*** Opening of Listed records ***

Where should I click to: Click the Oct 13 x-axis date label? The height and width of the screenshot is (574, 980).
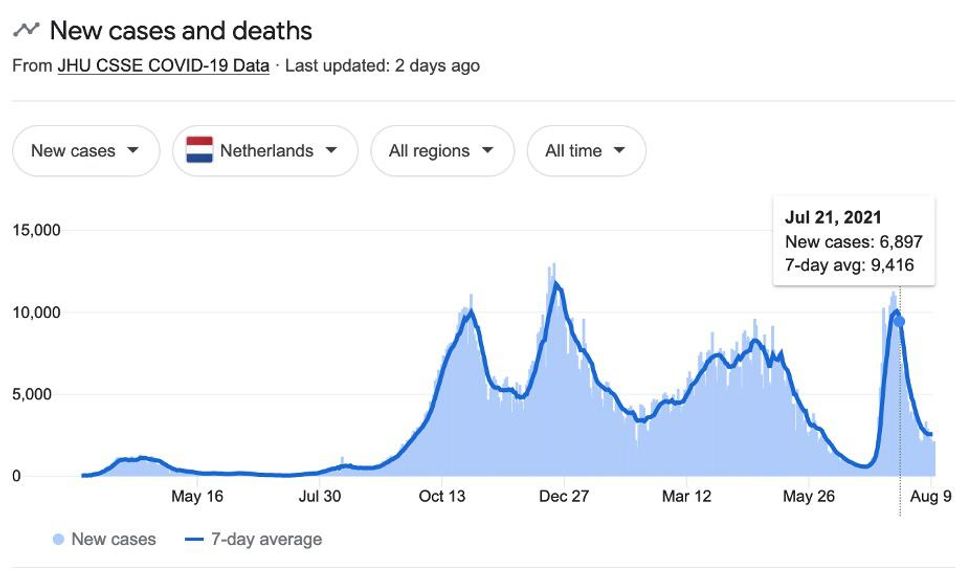[x=443, y=496]
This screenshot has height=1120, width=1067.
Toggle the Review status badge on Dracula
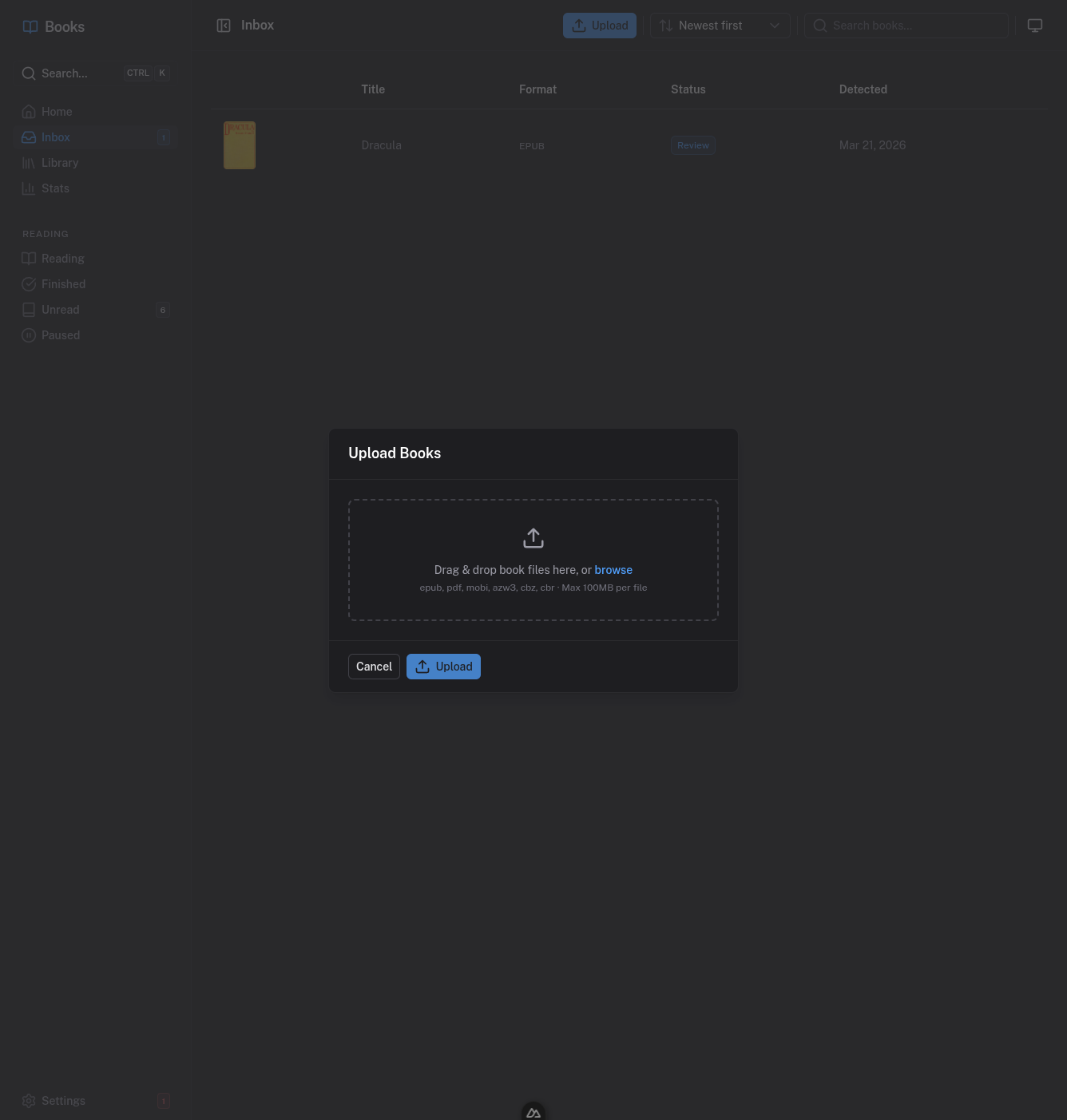[x=692, y=144]
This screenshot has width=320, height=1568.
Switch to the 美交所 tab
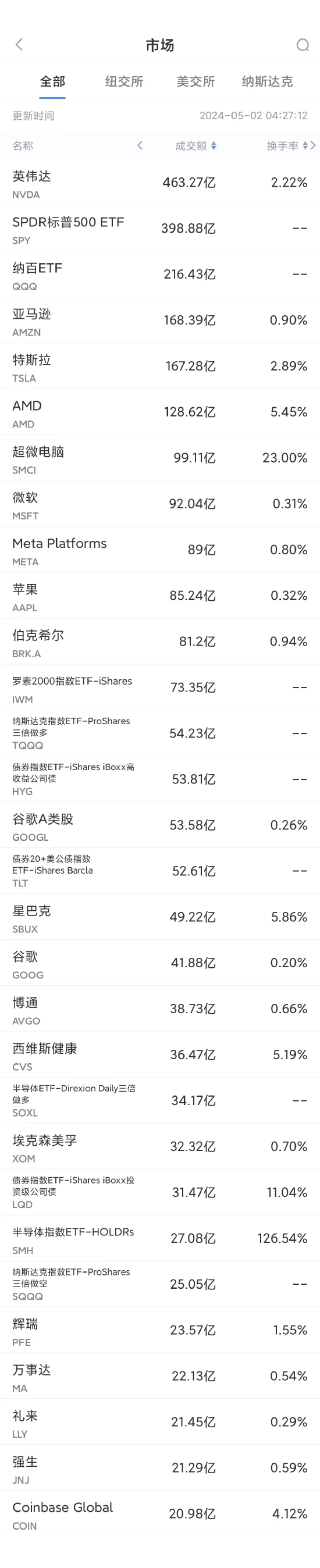195,81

*** Close of Listed records ***

> Work request
Leave the pictures out and copy the rest of the data exactly.

> Answer area
Where should I click to: Click the Oct 13 x-axis date label? The height and width of the screenshot is (574, 980).
[x=443, y=496]
This screenshot has height=1120, width=1067.
Toggle the Review status badge on Dracula
[x=692, y=144]
This screenshot has width=320, height=1568.
Switch to the 美交所 tab
195,81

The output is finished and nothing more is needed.